Sylvan Library isn’t weak to Disenchant and Counterspell. Both of those cards cost two, so they’re at parity in terms of tempo and card count (although the second asks for two colored mana, and availability). Tranquility doesn’t see much play and would only be profitable if and when you’d have several SL in play, combine those two factors and it’s mostly not weak to it. While it would seem black with no way outside of Nevinyrral’s Disk to get rid of enchantments should be in the worst position to weaken Sylvan Library it is actually from its ranks that comes its worst enemies, namely Underworld Dreams and Chains of Mephistopheles.

We meet again, old friend.

At least you don’t have to draw the cards (SL’s trigger will go on the stack, but it gives you the choice of not drawing the cards), but then they’re much better than a disenchant if they stick in that case since a single one nullify each and every one of your SL copies, unless you’re ready to pay the price, which is enormous with the Chains, and usually not affordable for long (if at all) with Underworld Dreams. Other weak points that you might have gathered along the way is that not only you might not have any way to abuse it, like a Land Tax or a Bazaar, also even when you do there’ll be many times when you don’t want to as one of the top two cards will regularly be desirable since we’ll have to assume your deck is made of great cards, otherwise what are we talking about anyways ?

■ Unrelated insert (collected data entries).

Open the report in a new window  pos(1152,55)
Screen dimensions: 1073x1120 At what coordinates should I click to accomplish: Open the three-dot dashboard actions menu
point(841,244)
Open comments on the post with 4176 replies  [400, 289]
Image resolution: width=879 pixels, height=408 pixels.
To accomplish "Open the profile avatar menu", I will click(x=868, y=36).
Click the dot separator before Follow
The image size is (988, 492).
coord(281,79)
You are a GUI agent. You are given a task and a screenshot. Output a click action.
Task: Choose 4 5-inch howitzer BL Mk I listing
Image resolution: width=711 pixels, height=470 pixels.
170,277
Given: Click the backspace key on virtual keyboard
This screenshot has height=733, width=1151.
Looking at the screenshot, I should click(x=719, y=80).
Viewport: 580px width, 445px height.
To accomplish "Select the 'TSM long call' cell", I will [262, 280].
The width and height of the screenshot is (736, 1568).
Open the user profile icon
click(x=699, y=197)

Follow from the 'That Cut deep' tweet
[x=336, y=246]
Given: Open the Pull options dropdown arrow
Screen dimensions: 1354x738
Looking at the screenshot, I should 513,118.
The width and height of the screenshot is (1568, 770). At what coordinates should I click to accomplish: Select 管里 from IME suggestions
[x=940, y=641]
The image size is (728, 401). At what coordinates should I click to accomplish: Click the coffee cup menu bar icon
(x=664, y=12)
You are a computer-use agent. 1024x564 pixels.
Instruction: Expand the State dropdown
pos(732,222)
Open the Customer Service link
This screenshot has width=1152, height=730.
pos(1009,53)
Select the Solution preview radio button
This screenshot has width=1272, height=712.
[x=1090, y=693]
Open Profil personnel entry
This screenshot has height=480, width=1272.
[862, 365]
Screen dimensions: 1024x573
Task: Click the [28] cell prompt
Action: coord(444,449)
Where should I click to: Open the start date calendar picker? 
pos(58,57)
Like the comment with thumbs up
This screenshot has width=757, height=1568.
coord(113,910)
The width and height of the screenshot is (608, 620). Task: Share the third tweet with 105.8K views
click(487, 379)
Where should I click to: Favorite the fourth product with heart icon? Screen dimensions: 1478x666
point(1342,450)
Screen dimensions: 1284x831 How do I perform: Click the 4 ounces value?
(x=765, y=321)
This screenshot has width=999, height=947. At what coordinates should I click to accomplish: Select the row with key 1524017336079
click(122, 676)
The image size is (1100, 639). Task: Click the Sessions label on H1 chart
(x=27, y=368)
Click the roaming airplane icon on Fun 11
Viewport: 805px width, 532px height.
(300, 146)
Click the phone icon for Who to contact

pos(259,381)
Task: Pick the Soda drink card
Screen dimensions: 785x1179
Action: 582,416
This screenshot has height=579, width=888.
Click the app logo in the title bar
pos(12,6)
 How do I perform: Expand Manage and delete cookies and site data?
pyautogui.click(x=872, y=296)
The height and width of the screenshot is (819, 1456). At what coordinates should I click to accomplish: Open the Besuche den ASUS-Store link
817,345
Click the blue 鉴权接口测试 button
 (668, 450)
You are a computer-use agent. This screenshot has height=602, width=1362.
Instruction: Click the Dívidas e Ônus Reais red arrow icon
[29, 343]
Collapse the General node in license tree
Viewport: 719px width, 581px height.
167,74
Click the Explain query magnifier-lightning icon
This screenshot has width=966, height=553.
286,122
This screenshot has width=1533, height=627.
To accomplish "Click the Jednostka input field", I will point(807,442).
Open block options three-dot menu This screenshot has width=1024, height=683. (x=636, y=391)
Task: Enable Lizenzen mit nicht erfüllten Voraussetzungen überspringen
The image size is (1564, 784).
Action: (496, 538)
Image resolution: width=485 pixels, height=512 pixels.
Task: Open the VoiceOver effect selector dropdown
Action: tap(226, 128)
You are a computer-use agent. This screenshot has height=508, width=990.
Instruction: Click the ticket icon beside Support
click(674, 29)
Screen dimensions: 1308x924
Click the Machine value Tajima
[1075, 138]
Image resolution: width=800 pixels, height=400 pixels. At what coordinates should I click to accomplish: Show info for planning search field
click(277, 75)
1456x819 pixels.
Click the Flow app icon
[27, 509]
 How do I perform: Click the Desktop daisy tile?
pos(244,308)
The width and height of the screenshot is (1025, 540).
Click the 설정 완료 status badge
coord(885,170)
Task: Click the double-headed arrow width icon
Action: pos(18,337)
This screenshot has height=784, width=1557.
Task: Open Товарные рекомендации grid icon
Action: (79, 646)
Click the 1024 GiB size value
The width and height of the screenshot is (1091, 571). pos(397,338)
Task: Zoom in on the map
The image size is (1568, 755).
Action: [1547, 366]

The Sylvan Library’s Legacy

Sylvan Library is the root of all card-filtering in Magic: the Gathering. To do justice to such an heritage isn’t something in my powers. Wizards made most likely more SL-inspired cards than I’d know. Brainstorm seem very clearly in that vein and has to be mentioned. But the more obvious examples possibly are in old magic Mirri’s Guile, more recently the broken Sensei’s Divining Top, and even currently the awesome Grim Flayer (wow, I actually alluded to a Standard card in an old school blog !).

Mirri's Guile
Reprint this, or else.

Unfortunately, after having made the case that the card is awesome in seemingly every respect, the sad fact is, Sylvan Library is very much unreprintable (outside of Commander sets and Judge promos of course). Some of the cards interaction, as explained with the combo with Sindbad are already prone to misunderstanding and doubts, but it goes over the top in some much more problematic cases, like the one that oddly involves one of its “progeny”, brainstorm : how do your opponent know what cards have been drawn and can be replaced this turn if a Brainstorm has been resolved before the SL ? The case is treated, so to speak, by the judging institution, but is still one of the most problematic rule interaction in the game, and more than enough incentive not to reprint it, for fear of any similar interaction with modern cards, along with general problematic enforcement, that asks of you to make a sub-zone in your hand, by putting the cards “drawn this turn” aside for use with the Library, despite the nonexistence of any such sub-zone in the rules.

Therefore I’m sad to say that Sylvan Library will remain the privilege of us old school and eternal formats players. Let’s all share a collective sob at that thought.